Postby Pfhorrest » Fri Jan 09, 2015 8:16 pm UTC

NealCruco wrote:
Whizbang wrote:Do the hydrogen and oxygen atoms suddenly get more mass when they bond to form water? 'Cuz if not then bringing them separated and then bonding them there wouldn't make a bit of difference.

...No, they don't. More mass requires more matter, and matter cannot be created or destroyed. You're right that bringing pure H and O2, then combining them on the moon, would give the same result. I don't know if it would be a better option, though.

There will technically be some difference, but I think in the wrong direction. More mass doesn't require more matter, depending on what you mean by "more matter"; if more by mass then yes obviously, but if more by number of particles then no... not exactly. What cannot be created or destroyed is energy, not matter. Rest mass is just one form of energy. (Actually it's a lot of different forms of energy all sharing certain important characteristics.) Matter can be created from other forms of energy, and destroyed to create other forms of energy. Even without technically creating or destroying any actual matter as we would normally think of it, we can add or remove energetic bonds between bits of it and thus change the rest mass of the aggregate. That's where all rest mass comes from: otherwise massless particles interacting in one way or another that takes some of their kinetic energy and makes it stick around in one place, simultaneously making the particles no longer move at c and giving them rest mass.

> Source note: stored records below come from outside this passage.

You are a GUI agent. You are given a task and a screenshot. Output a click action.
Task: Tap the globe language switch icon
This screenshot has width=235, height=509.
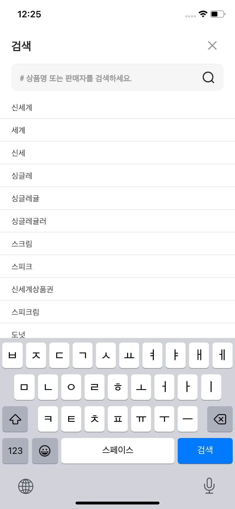[x=26, y=486]
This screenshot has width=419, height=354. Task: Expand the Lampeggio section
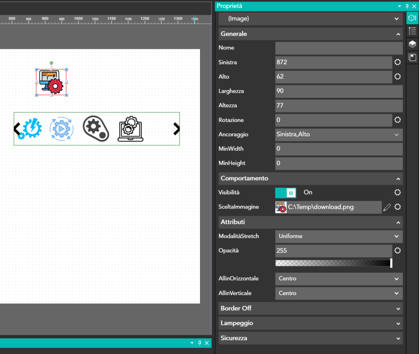(x=310, y=323)
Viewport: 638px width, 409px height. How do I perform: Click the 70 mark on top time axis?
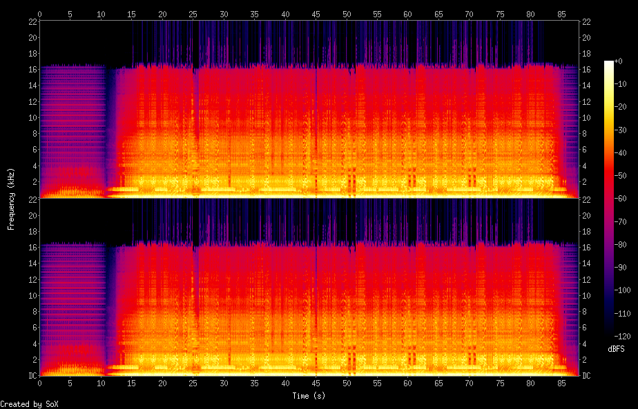click(x=469, y=14)
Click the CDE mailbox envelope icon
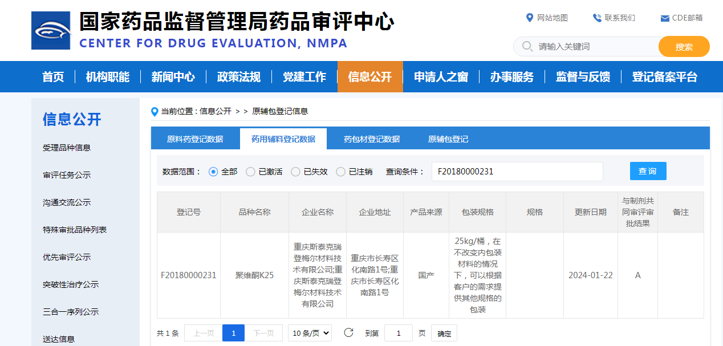The width and height of the screenshot is (723, 346). point(664,18)

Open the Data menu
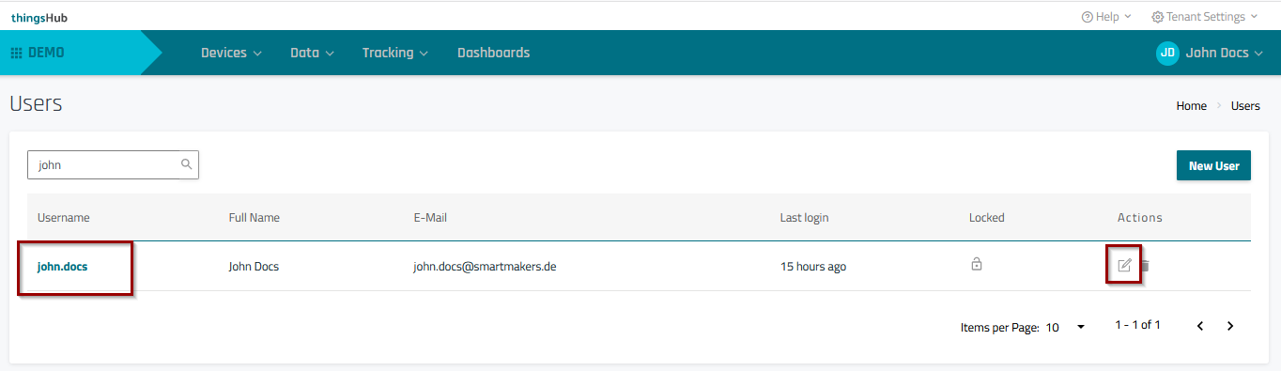(312, 53)
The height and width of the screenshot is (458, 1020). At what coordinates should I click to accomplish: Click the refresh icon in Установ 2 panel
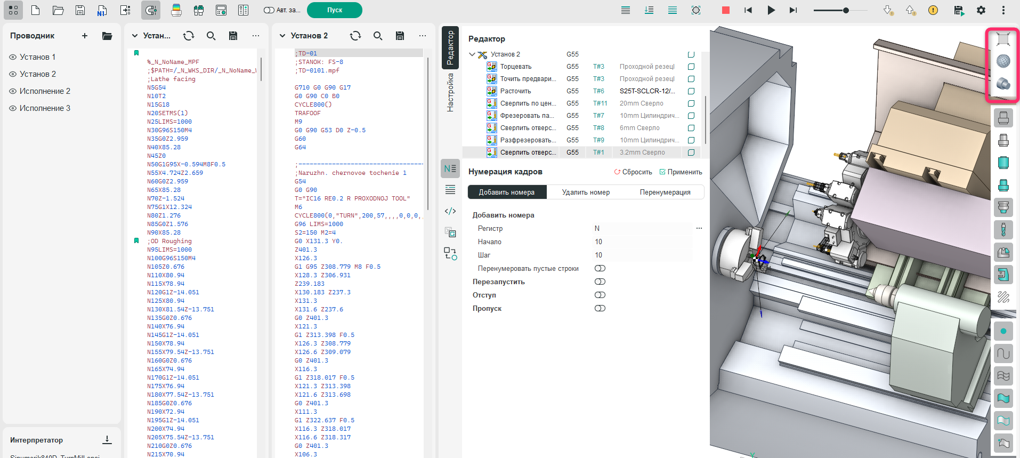pos(355,36)
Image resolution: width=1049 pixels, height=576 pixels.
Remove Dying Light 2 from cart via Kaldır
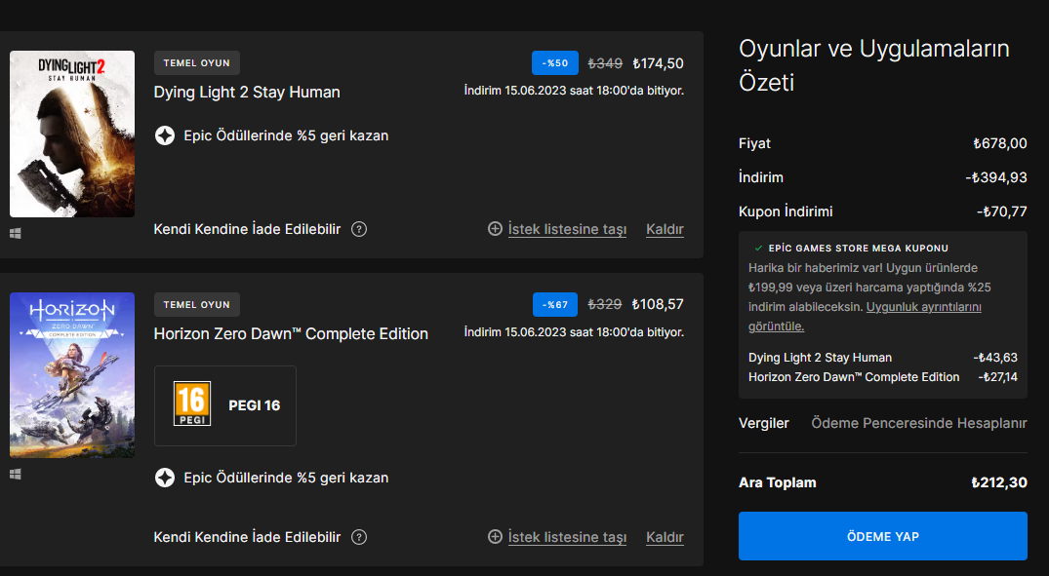click(x=665, y=230)
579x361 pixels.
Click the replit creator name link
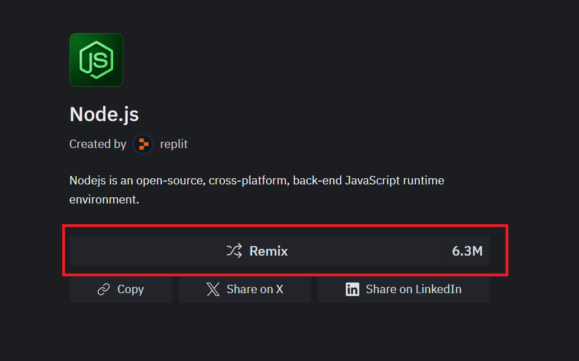[174, 144]
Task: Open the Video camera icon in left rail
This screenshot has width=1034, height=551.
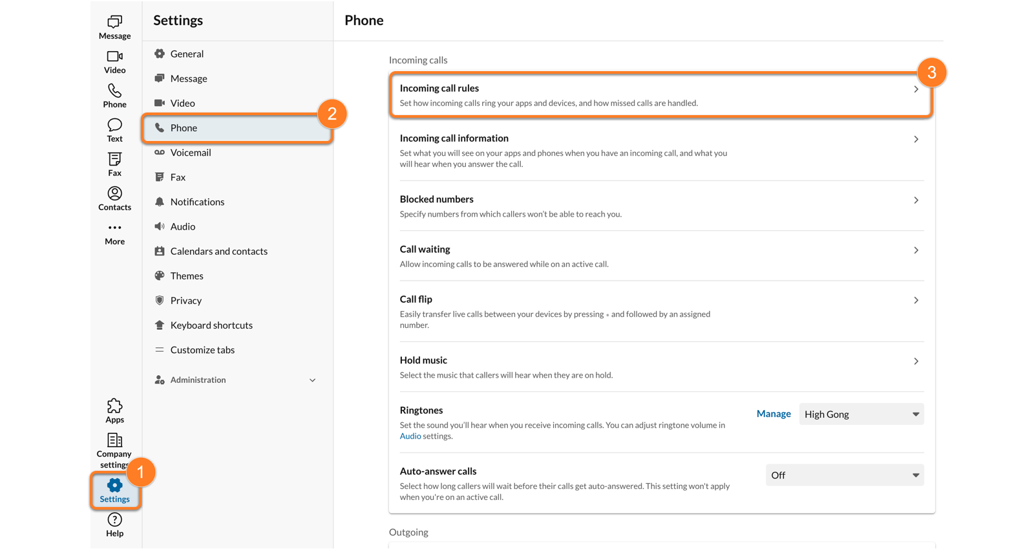Action: [114, 56]

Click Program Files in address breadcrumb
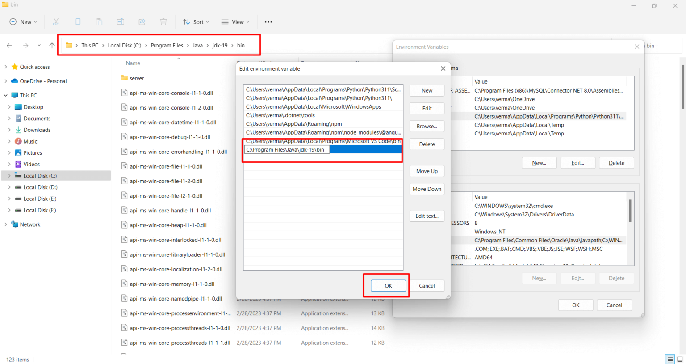click(167, 46)
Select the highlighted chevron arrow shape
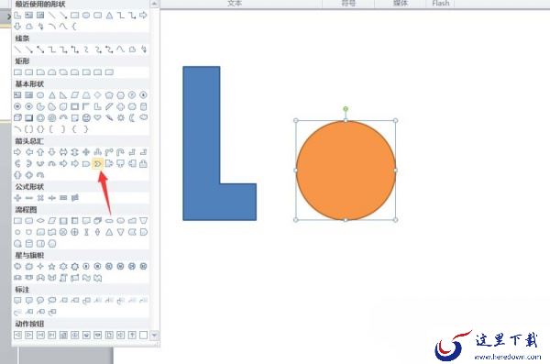Viewport: 550px width, 364px height. click(x=97, y=163)
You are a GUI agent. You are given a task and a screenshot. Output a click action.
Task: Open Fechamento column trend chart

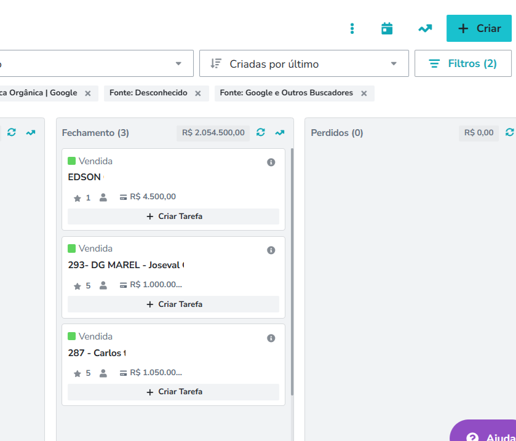coord(280,132)
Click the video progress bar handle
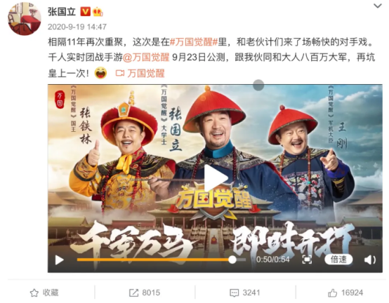 tap(232, 260)
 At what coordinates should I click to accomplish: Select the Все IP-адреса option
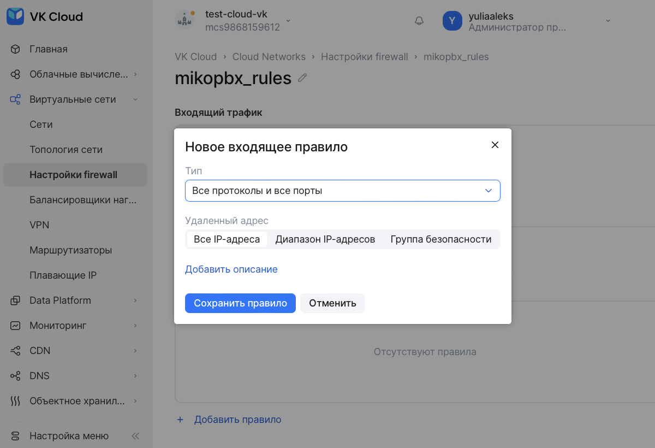pos(227,239)
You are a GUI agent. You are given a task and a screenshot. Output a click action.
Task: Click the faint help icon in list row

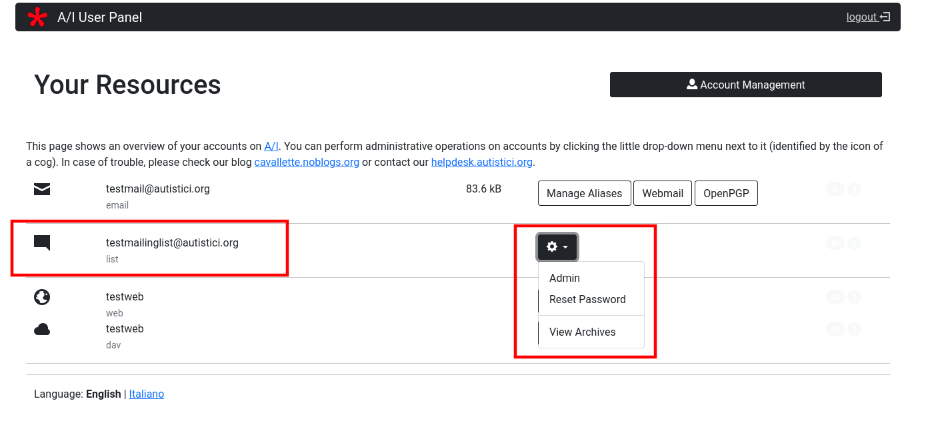(853, 243)
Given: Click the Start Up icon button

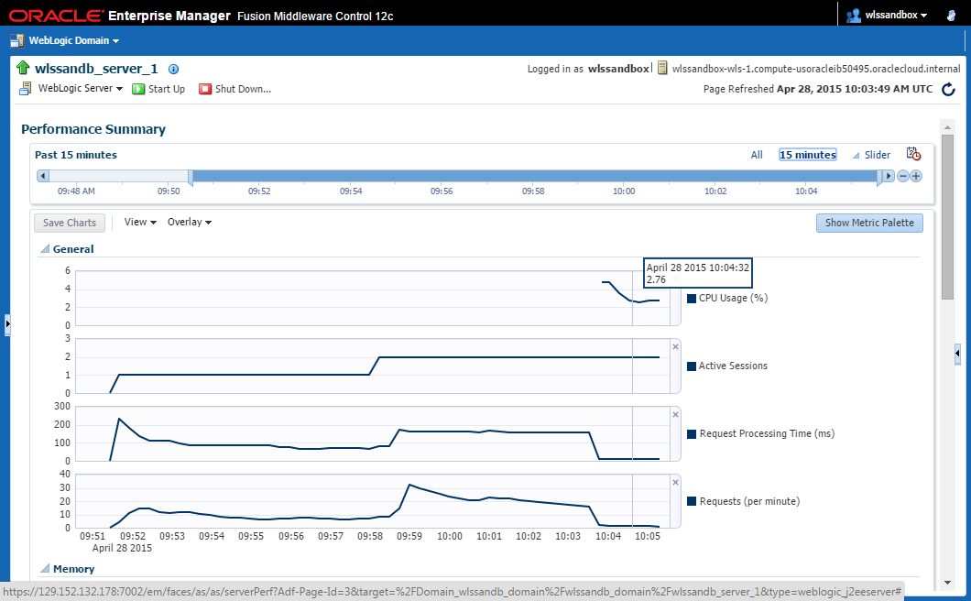Looking at the screenshot, I should pos(138,89).
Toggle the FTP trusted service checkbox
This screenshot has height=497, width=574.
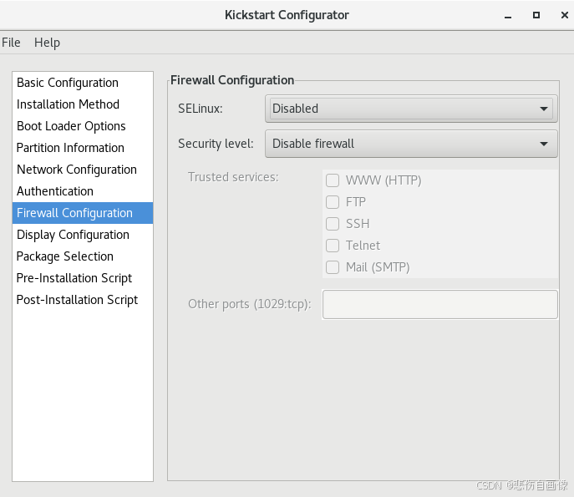pos(333,202)
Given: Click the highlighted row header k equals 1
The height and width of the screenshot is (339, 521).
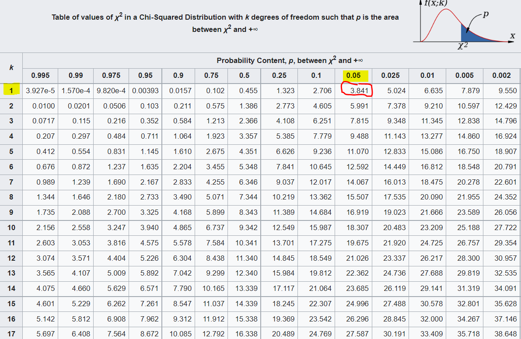Looking at the screenshot, I should (11, 91).

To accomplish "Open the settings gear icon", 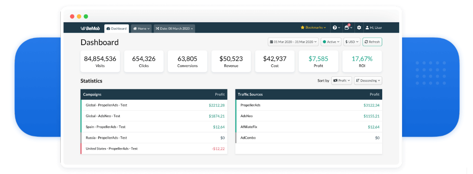I will coord(359,28).
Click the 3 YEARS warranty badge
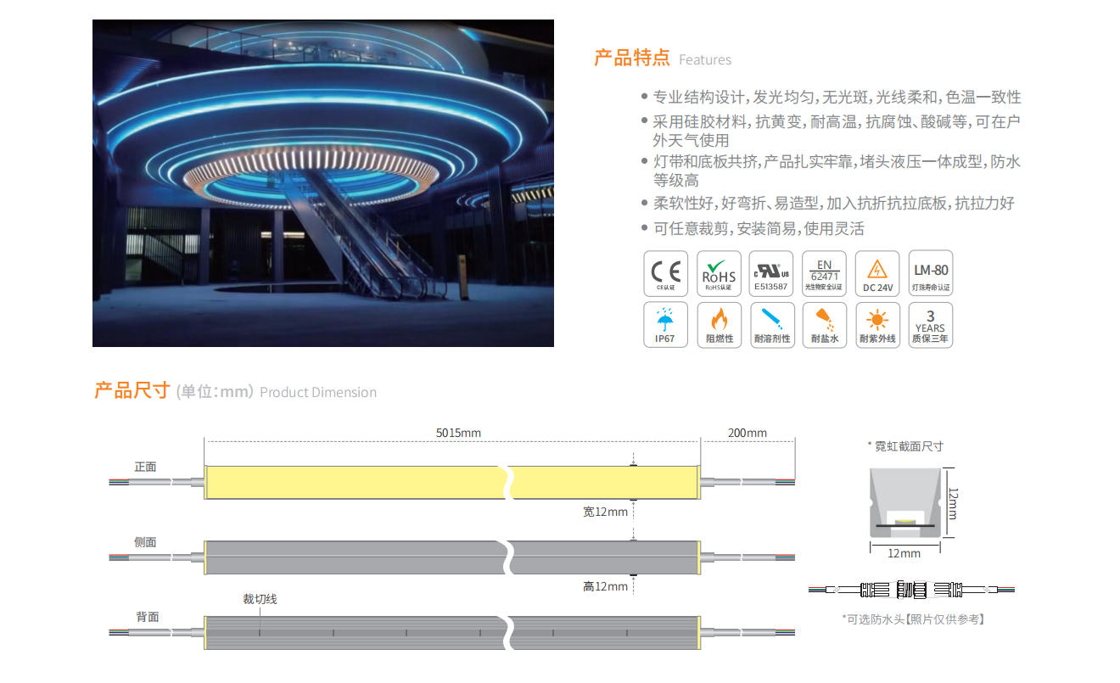Screen dimensions: 1120x683 (930, 326)
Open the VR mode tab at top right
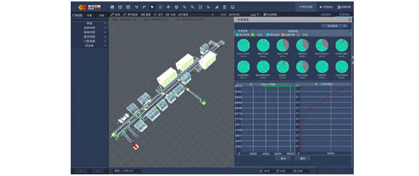 (306, 7)
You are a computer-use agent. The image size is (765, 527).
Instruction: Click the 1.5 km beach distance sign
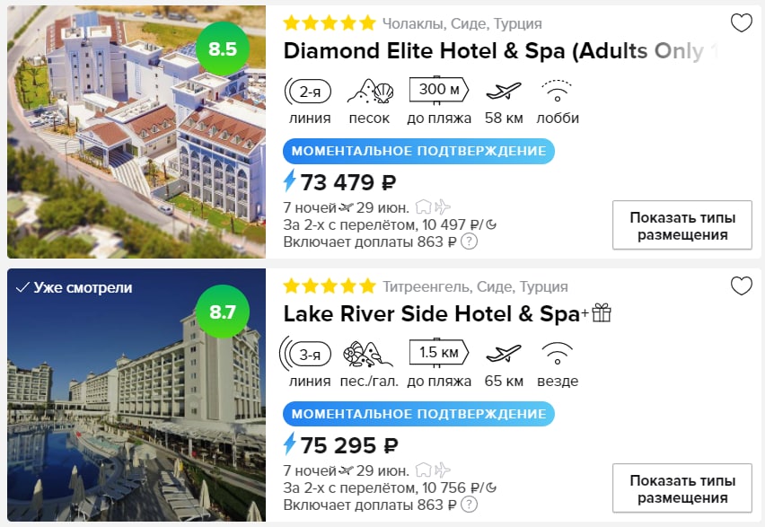(440, 354)
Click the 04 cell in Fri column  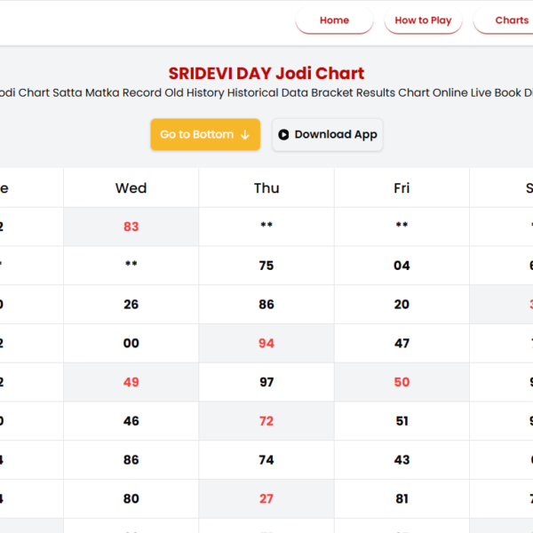click(x=402, y=266)
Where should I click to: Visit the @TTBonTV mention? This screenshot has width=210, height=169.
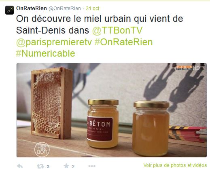(x=117, y=30)
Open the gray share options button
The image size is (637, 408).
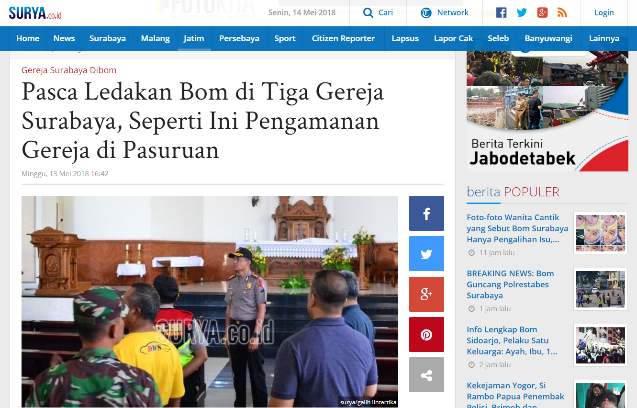pos(426,375)
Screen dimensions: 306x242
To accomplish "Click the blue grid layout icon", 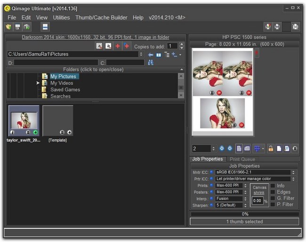I will [257, 148].
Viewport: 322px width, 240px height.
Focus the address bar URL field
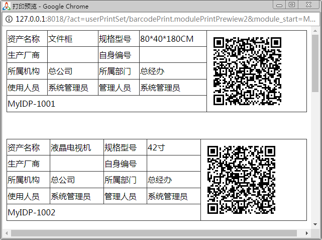[x=166, y=19]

(This is what the whole Higgs boson thing was about; it was found that even after all the known kinds of interaction, and thus most of the rest-mass of matter, was accounted for, the fundamental particles still had some rest mass, and the question was what interaction was giving rise to that? The theory was that there was an as-yet-undiscovered field, the Higgs field, with which the particles were interacting; and that that field's existence could be tested by trying to excite it and seeing if it gave rise to a distinctive exotic particle, a Higgs boson).

Anyway, the point is that chemical bonds involve electromagnetic binding energy and thus affect the rest mass of the matter being bound. However, it works the opposite way we want it to: it takes energy to separate water into hydrogen and oxygen, and it releases energy to bind them again, so you need to haul more energy up into space (and then let most of it fly away as heat) if you haul up separate H and O and then react them on the moon, than you would just hauling up pre-reacted H2O. A way of visualizing this is to imagine if you wanted to haul H and O to the moon for separate purposes, and for some reason thought maybe hauling water and the energy to separate it up there was the best way to do that. For maximum efficiency and also better visualization, let's say that energy is in the form of equal amounts of matter and antimatter, kept safely separated until needed.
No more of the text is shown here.